Imaging the hybridized eigenmodes of a confined magnetic vortex resulting from propagating spiral spin waves from the core

The hybridized spin wave modes of a ferromagnetic vortex confined to a microscale disc have been directly observed in response to a microwave field excitation using time-resolved scanning Kerr microscopy. Micromagnetic simulations demonstrate that the observed curling nature of confined spin waves in the region of circulating in-plane magnetization is a result of the hybridization of different gyrotropic eigenmodes of the vortex core with the azimuthal (4 - 9 GHz) and radial (~10 GHz) eigenmodes of the in-plane magnetization. Hybridization with the fundamental gyrotropic mode leads to splitting of azimuthal modes with counter propagating wavevector, while hybridization of an azimuthal mode with the first-order gyrotropic mode allows the direction of the core gyration to be determined through hybridization rules.
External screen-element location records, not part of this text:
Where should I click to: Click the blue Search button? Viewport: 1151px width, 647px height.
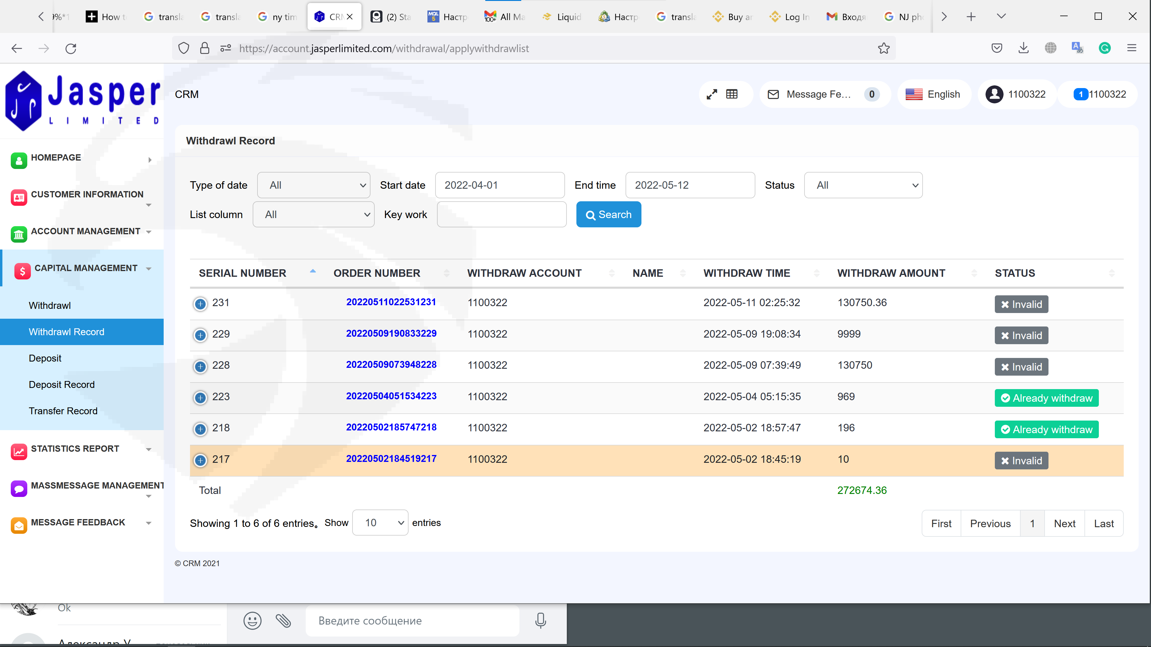click(x=608, y=215)
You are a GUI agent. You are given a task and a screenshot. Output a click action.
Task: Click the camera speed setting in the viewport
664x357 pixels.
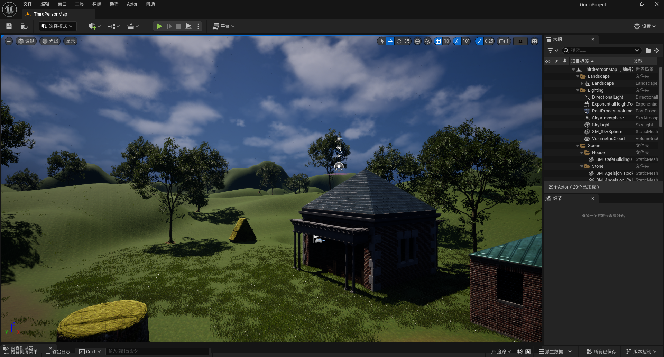point(504,41)
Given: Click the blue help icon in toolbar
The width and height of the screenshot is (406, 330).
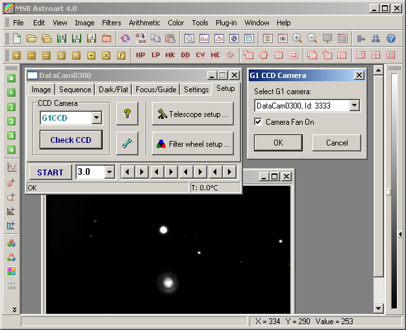Looking at the screenshot, I should click(391, 38).

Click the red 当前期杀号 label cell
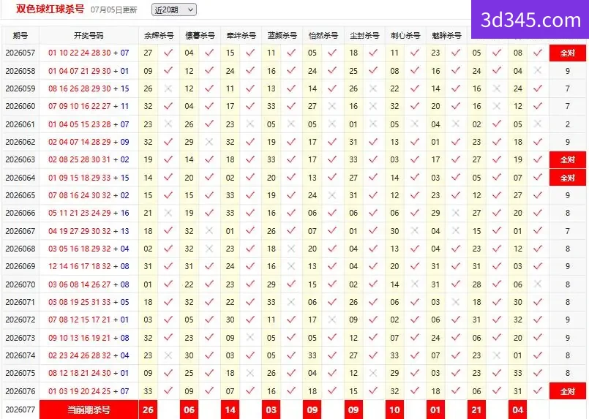89,409
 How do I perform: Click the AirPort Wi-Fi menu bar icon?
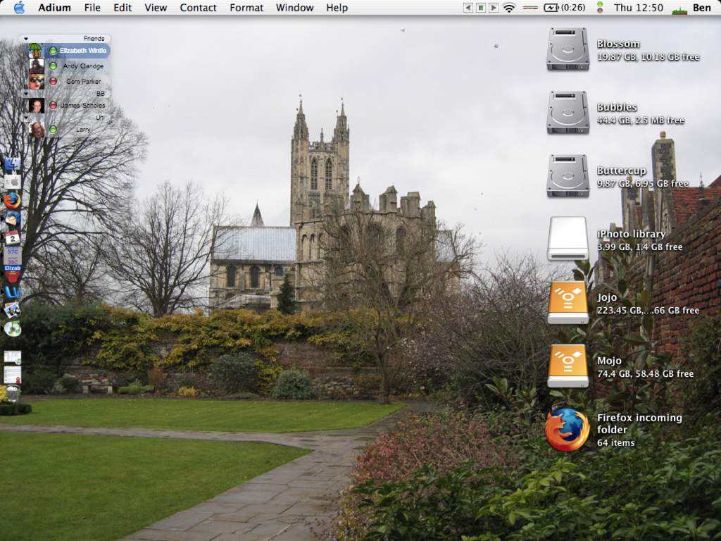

A higher frequency radial mode reveals evidence of excitation at the disc perimeter, but also evidence of hybridization with the first higher order gyrotropic mode. These experimental observations confirm the recent theoretical predictions of such hybridization. The measured spatio-temporal character of the hybridized modes is accurately reproduced by the simulations, which demonstrate that the mechanism for the hybridization is the emission of propagating short-wavelength spiral spin waves from the core. These results will have importance in the field of magnonics and spintronics that aim to utilize spin wave emission from highly localised, nanoscale regions of non-uniform magnetization, and their subsequent interaction with modes that may be supported nearby.